Microsoft CSP vs direct licensing: what actually changes for customers
Choosing between CSP and direct licensing isn’t about “better” or “worse”. It’s about control and operational preference.
What CSP actually is
CSP (Cloud Solution Provider) is a reseller-led model for purchasing and managing Microsoft licences.
You still use the same products. What changes is how they’re bought and managed.
Key differences that matter
Billing
CSP: consolidated, often monthly, more flexible
Direct: rigid terms, annual or multi-year commitments
Flexibility
CSP: easier to scale up or down (within limits)
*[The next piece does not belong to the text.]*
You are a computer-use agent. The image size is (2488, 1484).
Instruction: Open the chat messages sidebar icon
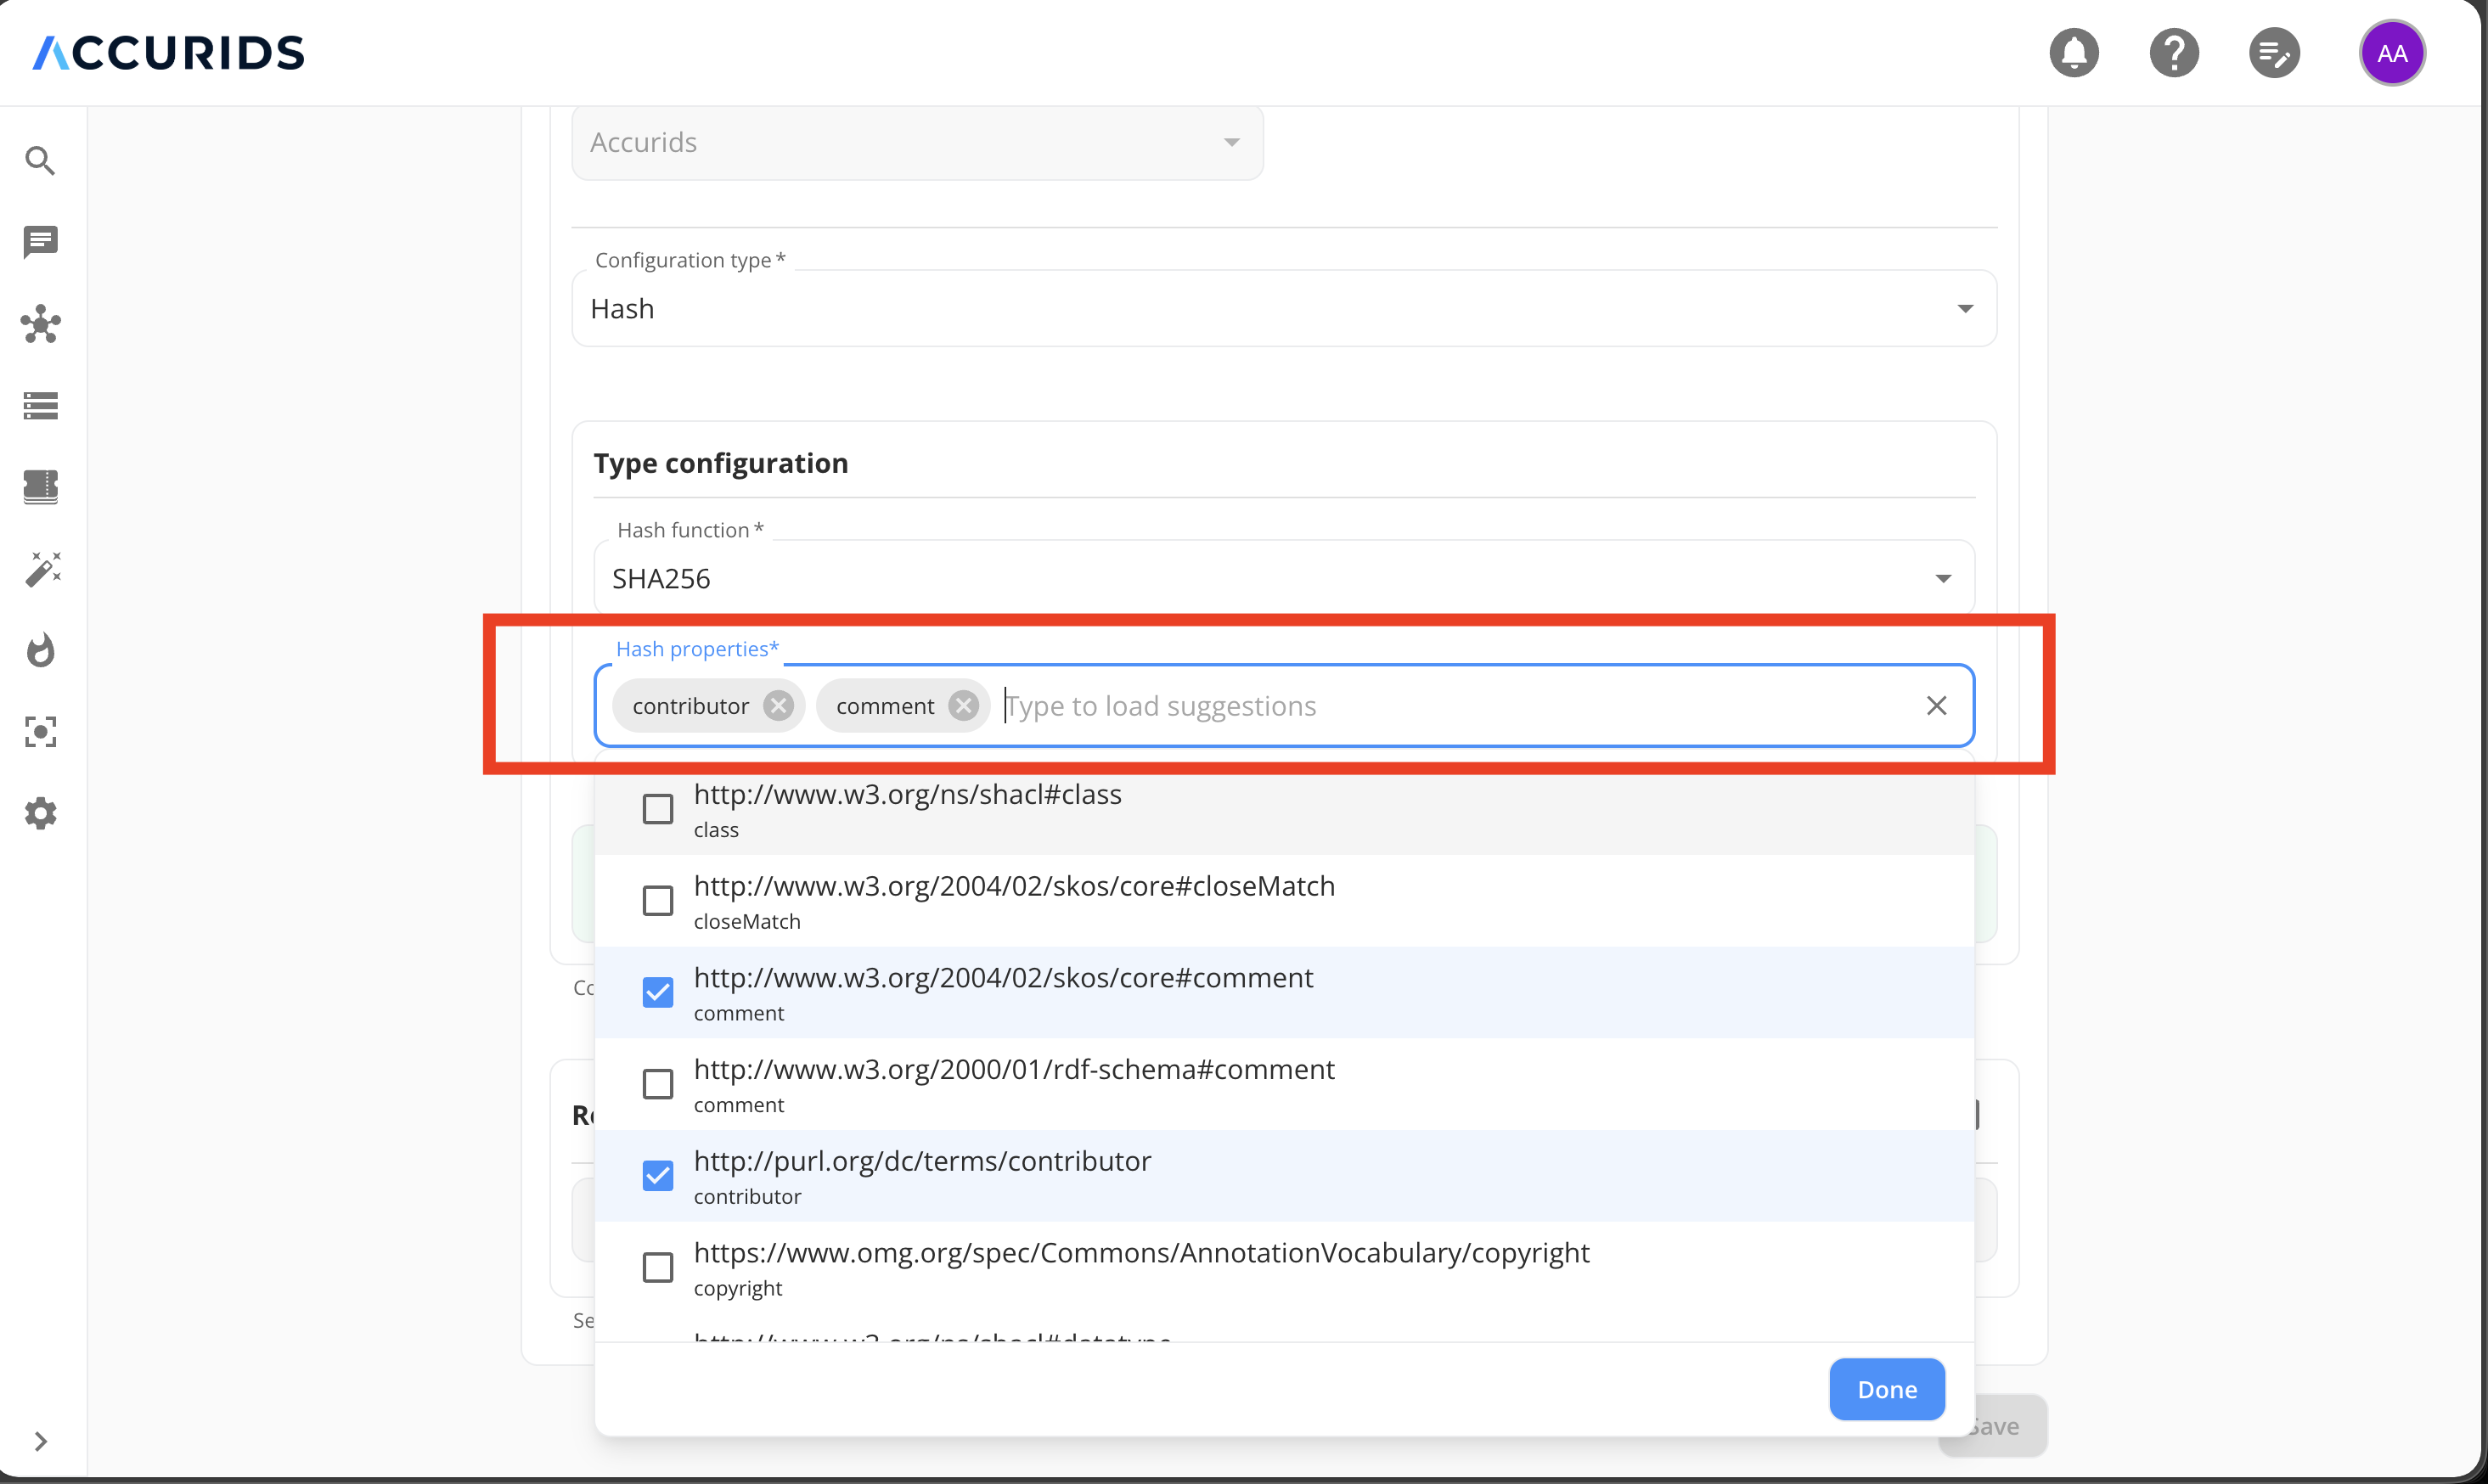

Direct: better for long-term, stable environments
Support
CSP: reseller often handles first-line commercial support
Direct: vendor-led, more formal escalation paths
Procurement overhead
CSP: lighter, faster
Direct: heavier contracts, more internal review
When CSP makes sense
CSP fits when:
Headcount fluctuates
You want predictable monthly spend
Procurement bandwidth is limited
You value external licensing oversight
When direct licensing makes sense
Direct works when:
You have stable, long-term usage
You want direct vendor leverage
You’re comfortable managing renewals internally
The mistake to avoid
Treating CSP as “just cheaper Microsoft”.
It’s a commercial and operational choice, not a discount vehicle.